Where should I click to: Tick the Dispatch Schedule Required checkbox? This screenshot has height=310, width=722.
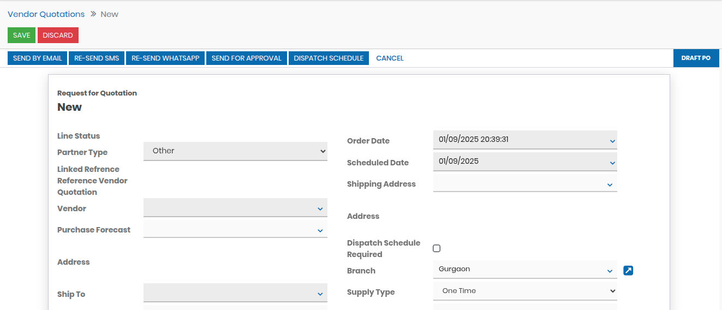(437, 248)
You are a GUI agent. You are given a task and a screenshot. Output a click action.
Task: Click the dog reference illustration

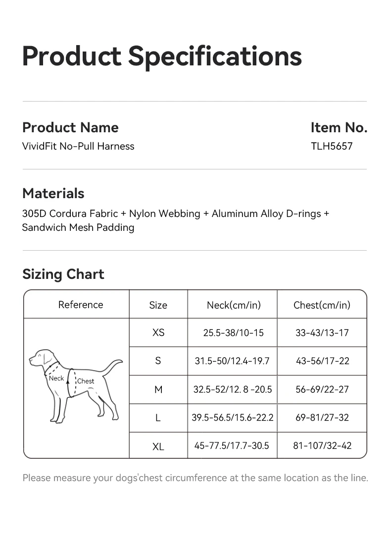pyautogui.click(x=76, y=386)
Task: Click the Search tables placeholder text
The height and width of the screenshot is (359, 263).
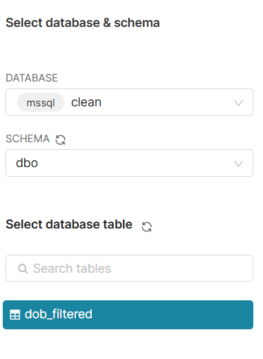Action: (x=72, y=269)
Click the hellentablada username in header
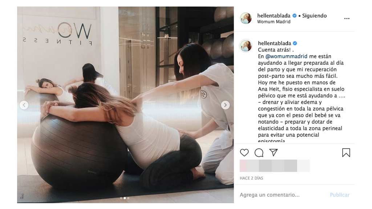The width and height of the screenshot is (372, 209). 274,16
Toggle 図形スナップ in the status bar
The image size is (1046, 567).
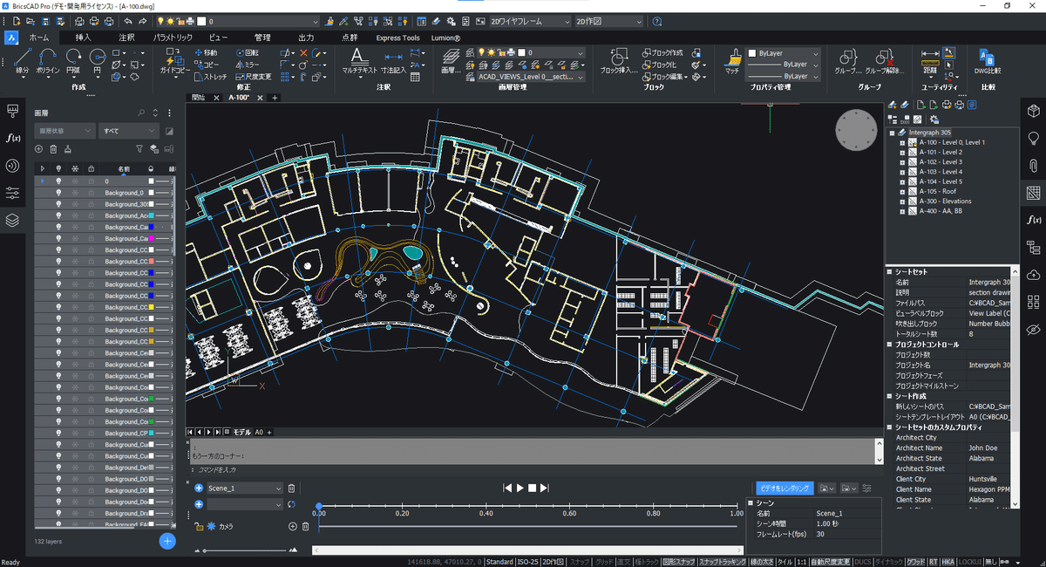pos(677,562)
--
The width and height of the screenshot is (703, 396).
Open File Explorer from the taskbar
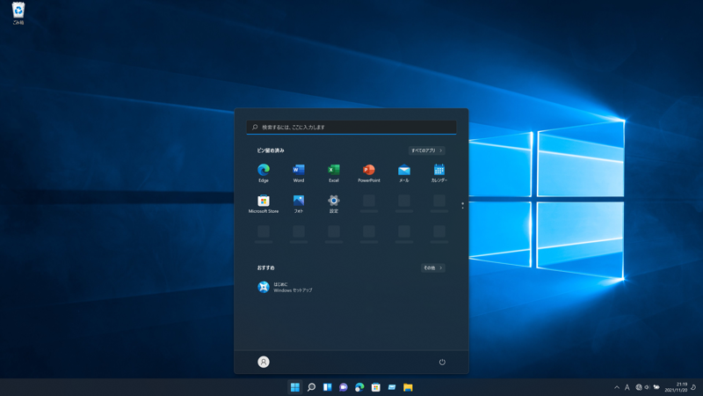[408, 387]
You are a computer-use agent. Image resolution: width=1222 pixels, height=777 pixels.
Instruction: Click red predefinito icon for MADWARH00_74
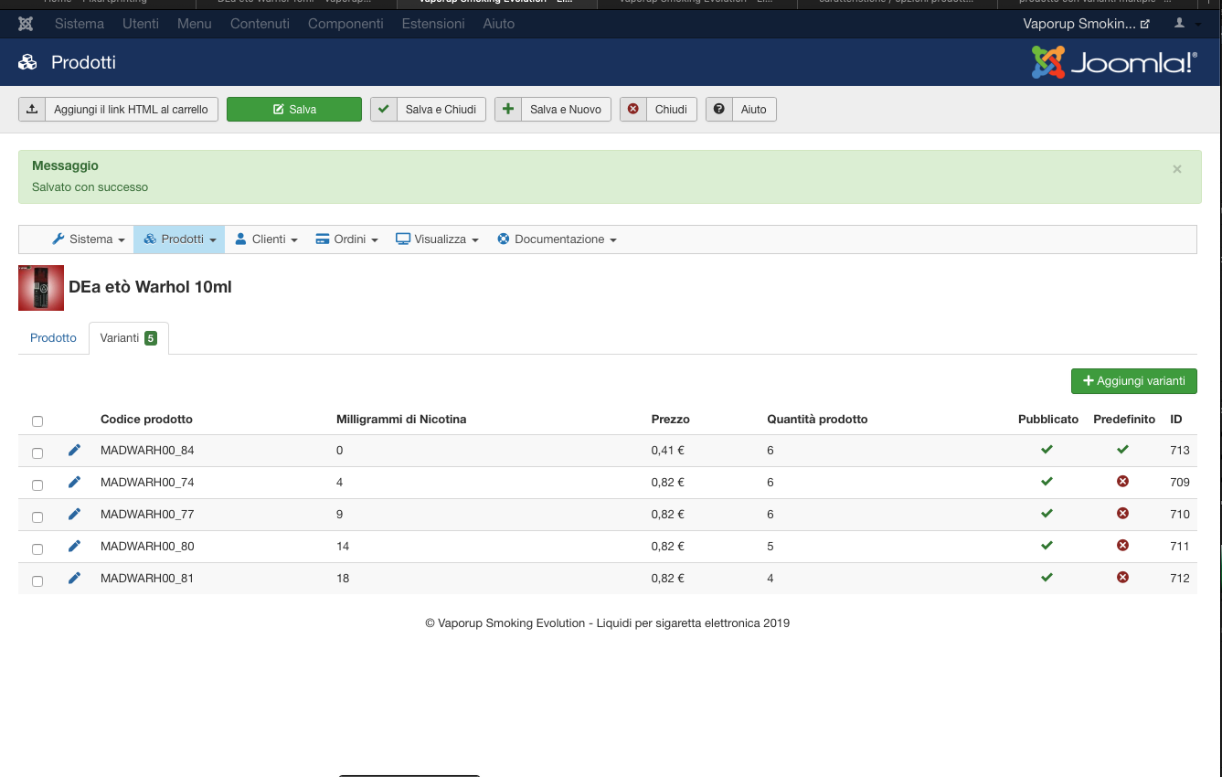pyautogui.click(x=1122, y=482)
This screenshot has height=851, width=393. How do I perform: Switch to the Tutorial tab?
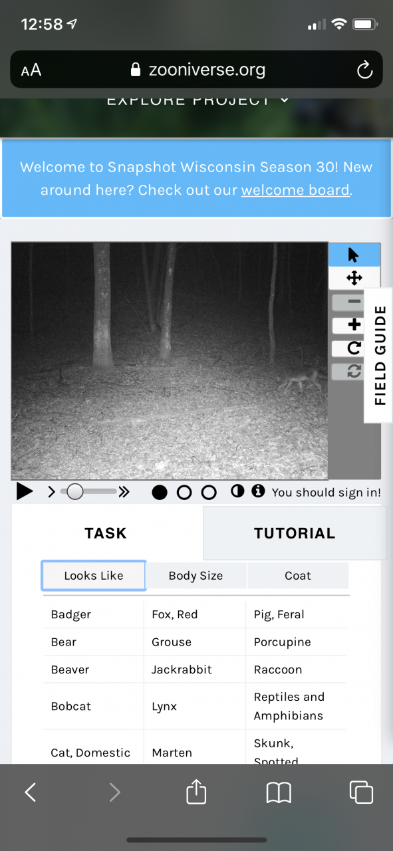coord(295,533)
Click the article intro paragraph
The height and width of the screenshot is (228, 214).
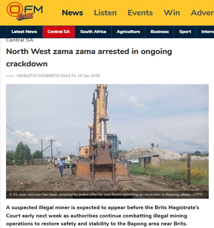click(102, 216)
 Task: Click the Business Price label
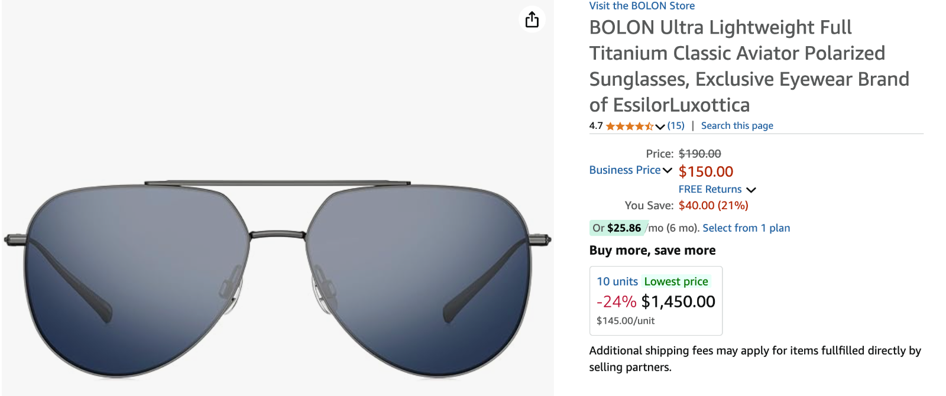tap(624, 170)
--
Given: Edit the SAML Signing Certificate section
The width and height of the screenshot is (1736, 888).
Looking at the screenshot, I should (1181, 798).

## What the exercise asks
Using the data above, show each line where "agent" occurs.

## Reply
You are a GUI agent. You are given a task and a screenshot. Output a click action.
You are a computer-use agent. Image resolution: width=1222 pixels, height=777 pixels.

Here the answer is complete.